#### [CONSEGNE]
A. Riscrivi sotto forma di elenco il paragrafo del commento sulla riforma della scuola superiore che comincia con "La via che avremmo dovuto seguire", conservandone i fatti principali.
B. Prosegui il commento sulla riforma della scuola superiore, cominciando dopo la sua ultima frase.

#### [BRANO DI LETTURA]
******
ITALIA SCUOLA - Profili di uscita, Risultati di apprendimento, Indicazioni nazionali... molto rumore per nulla. Il commento di Maurizio Tiriticco sulla riforma della scuola superiore.  (FONTE: Education 2.0)

Com'è noto, il cosiddetto riordino del secondo ciclo non è affatto una riforma epocale! Si limita a tagliare ore, discipline e cattedre all'insegna del nulla o, peggio, di una riconferma dell'assoluta intoccabilità di un ordinamento che risale al 1923!

La via che avremmo dovuto seguire, invece, doveva essere un'altra, fondata, a mio vedere, su tre pilastri: 1) un'assoluta chiarezza sulla vision e la mission di un'istruzione secondaria in una società che cambia giorno dopo giorno e che ci propone una nuova dimensione dei saperi e della loro concreta utilizzazione; 2) una precisa indicazione di competenze terminali di cittadinanza, culturali, preprofessionalizzanti eguali per tutti gli studenti, da considerare come valori assoluti e indivisibili; 3) in subordine, una articolazione di percorsi che avrebbero assunto peculiari caratteristiche e finalizzati alla certificazione di competenze specifiche e differenziate per permettere di accedere alle offerte del mondo del lavoro o a studi ulteriori.

Il tutto si sarebbe dovuto costruire in un'ottica che fosse in grado di garantire a ciascuno quel "successo formativo", di cui all'articolo 1 del Regolamento sull'autonomia, e che deve fondarsi su di un'articolazione di percorsi flessibili, soprattutto in orizzontale: percorsi che si sarebbero potuti realizzare pur tagliando le ore curricolari, ma incrementando il tempo scuola per quelle attività di sostegno, approfondimento, ricerca di cui un sistema di istruzione non può fare a meno.
******
#### [DATI ARCHIVIATI]
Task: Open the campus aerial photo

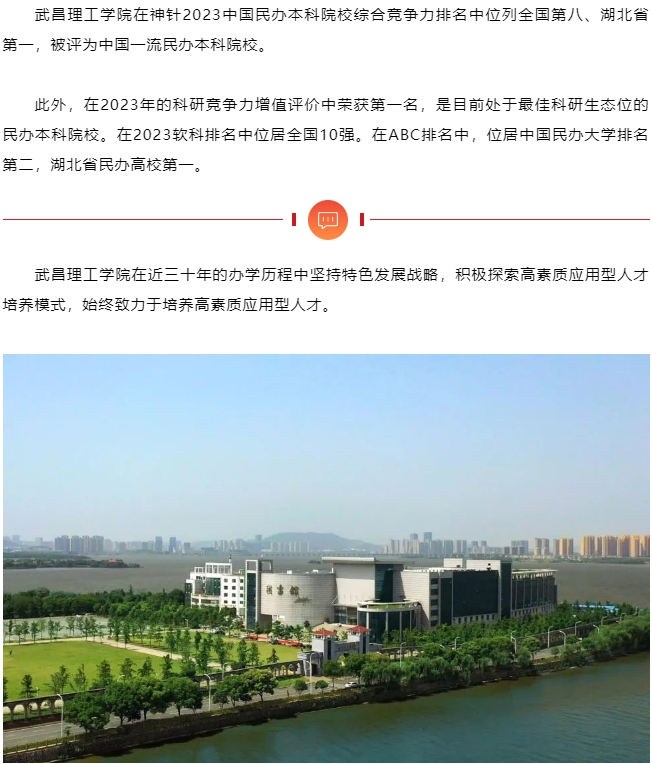Action: tap(326, 558)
******
#### [SOLUZIONI]
A.
La via da seguire avrebbe dovuto poggiare su tre pilastri:
- piena chiarezza sulla vision e sulla mission dell'istruzione secondaria, in una società che cambia ogni giorno e propone una nuova dimensione dei saperi e del loro uso concreto;
- competenze finali di cittadinanza, culturali e preprofessionalizzanti uguali per tutti gli studenti, considerate valori assoluti e indivisibili;
- in subordine, percorsi con caratteristiche proprie, mirati a certificare competenze specifiche e differenziate per accedere al mondo del lavoro o a studi ulteriori.

B.
In merito a quanto detto, occorre rilevare:

sub punto 1 - assenza di qualsiasi riferimento culturale, civile, educativo sulle ragioni del cambiamento e sulle finalità da perseguire. Tale assenza ha condotto all'offerta di un'articolazione di percorsi rigidamente distinti e a scalare, liceale, tecnico e professionale, che non rispondono affatto alle esigenze culturali e preprofessionalizzanti che l'attuale assetto sociale ci rappresenta. Si è di fatto riproposta l'articolazione gentiliana, fondata sulla netta distinzione tra il sapere, come appannaggio di pochi, e il saper fare, come ripiego per molti. E ciò, anche se le ricerche neuroscientifiche e gli studi più recenti in materia educativa ci dicono che occorre, invece, imparare a fare con il cervello e a pensare con le mani, per usare un suggestivo ossimoro;

sub punto 2 - assenza di qualsiasi riferimento al fatto che i cittadini di una società complessa necessitano di conoscenze e competenze civiche, culturali e preprofessionalizzanti largamente comuni, se si debbono confrontare con problematiche assolutamente difficili ed eterogenee. Non è un caso che imparare ad imparare e progettare il proprio futuro sono le prime competenze di cittadinanza che il dm 139/07 propone al termine dell'obbligo di istruzione. E si tratta di competenze che andrebbero implementate nel triennio successivo, qualunque sia il percorso scelto dallo studente;

sub punto 3 - la differenziazione dei percorsi, che in sé avrebbe una sua validità culturale e preprofessionalizzante, qualora si proponessero anche e soprattutto finalità largamente comuni, si limita a riprodurre quelle canne d'organo gentiliane di cui né la cultura né il mondo del lavoro avverte oggi, e ancor più domani, la necessità. In altri termini, si andrà a riprodurre e consolidare quella stratificazione sociale e lavorativa di ieri che già oggi, e ancor più domani, costituisce un limite allo sviluppo intellettuale, economico e sociale dell'intero Paese.

Insomma, il riordino che si attuerà non rinnoverà affatto il nostro sistema di istruzione secondaria, ma si limiterà a consolidare il già noto, se non a peggiorarlo! A meno che l'iniziativa dal basso, utilizzando tutti gli spazi che l'autonomia concede agli istituti di istruzione e ai nostri insegnanti, non riesca ad avere la meglio. Si aprirà un braccio di ferro tra la conservazione imposta dall'alto e l'innovazione proposta dal basso; il che già si sta verificando, come testimoniato egregiamente dall'iniziativa fiorentina di Education 2.0.

In tale situazione di precarietà normativa, va sottolineato con forza che la svolta verso le competenze è ancora lontana. Il primo elemento di confusione nasce dal fatto che non si evince perché si siano adottati tre documenti, i Profili di uscita, i Risultati di apprendimento, le Indicazioni nazionali, senza che si evinca quale sia la "filosofia" che li accomuna e quali siano le differenze.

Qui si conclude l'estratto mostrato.